The Greek text places 'he has triumphed' at the beginning of the elder's statement: ‘See, he has conquered, the Lion of the tribe of Judah, the Root of David, to open the book and its seven seals’. This draws our attention to the key thing: the fact that he 'has conquered’. The verb, ‘has conquered’, is in the Aorist Tense, indicating a decisive, once-for-all conquering. He has done what he set out to do.

This triumph, this victory, this conquest, was embedded in the eternal purpose of God and the very nature of God himself [read Psalm 2]. The Lion has overcome [the same verb used in chapters 2 and 3 when Jesus said ‘he who overcomes’.] The victory is already won. The enemy is already defeated. That was always the plan. The Lion of Judah has conquered. He could not do otherwise.

Any conquest, any triumph, any victory infers that there has been a battle and that there was an enemy. We are not told here who or what the enemy was, or what the battle was. In Revelation 3:21, where Jesus encouraged the Laodiceans to overcome, he added ‘just as I overcame’. This infers that there are at least some common factors between the overcoming that is required of believers and the overcoming accomplished by Jesus Christ. When we look at the battle in which the seven churches of Revelation 1 to 3 were involved we can identify a number of struggles, where pressure is exerted upon believers to give in and give up:

The pressure of persecution that leads to financial hardship for believers.
The pressure of persecution that threatens believers with death.
The pressure to believe false teaching and distort God’s truth.
The pressure to conform to the norm by relaxing moral standards.

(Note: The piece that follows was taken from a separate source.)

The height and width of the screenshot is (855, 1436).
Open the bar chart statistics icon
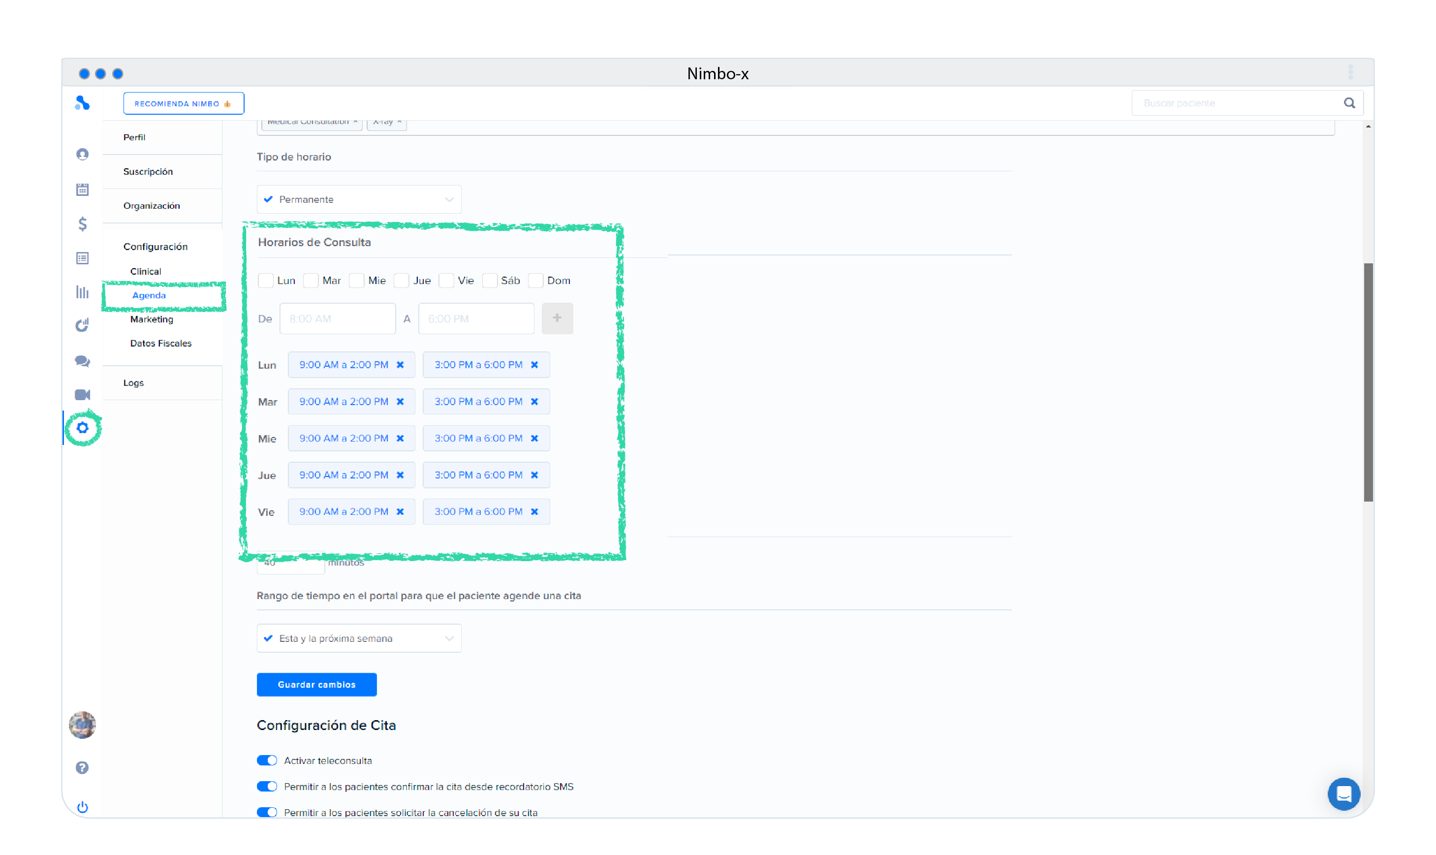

Hebrews 2:9-18 and 4:14-16 teach us that Jesus experienced the same temptations that we do. Yet he did not sin. He won every battle. The pressure, the temptation, lost. He conquered. In every one of the seven letters to the seven churches, which are also letters to us, he is commanding us to follow him, to imitate him, in his victory, in his triumph, over these perennial pressures that engage believers in battle. He is not asking us to do something he knows nothing about: he has already ‘been there’. He has experienced poverty and rejection; he has experienced persecution that led to death; he has experienced constant confrontation with corruptions of the truth and the deceptive lies of the enemy; he has experienced pressure to relax his commitment to the revealed will of God. And he has conquered.

But there is also a much deeper level to his battle, and a more significant aspect to his victory. He does not ask us to follow him here, for it was a battle that only he was qualified to fight, and in which only he was able to conquer. This is the battle that he fought for us: the battle against sin, death and Satan.

We have already seen that Jesus conquered sin [1:5]. By this victory he rescued us from its guilt and its penalty.

We have already seen that Jesus conquered death; he rose from the dead and he holds the keys of death and Hades [1:5,18; 2:8]. By this victory he rescued us from death.

We will see in later chapters, that Jesus has already conquered Satan, as affirmed in other parts of the New Testament [John 12:31; Colossians 2:15; Hebrews 2:14; 1John 3:8]. By this victory he rescued us from Satan’s dominion, freeing us forever from his authority [Colossians 1:12].

The Lion of Judah has triumphed, has conquered. He has broken the chains that bound us, that held us captive – the chains of sin, the chains of death, the chains of Satan. He has set us free to live with God.

The Christ whom we saw walking in the midst of the church is also, at the same time, the Lion of Judah who has conquered, and who has conquered for us. From the perspective of earth, the battle still rages against the Church; from the perspective of heaven, the battle has already been won.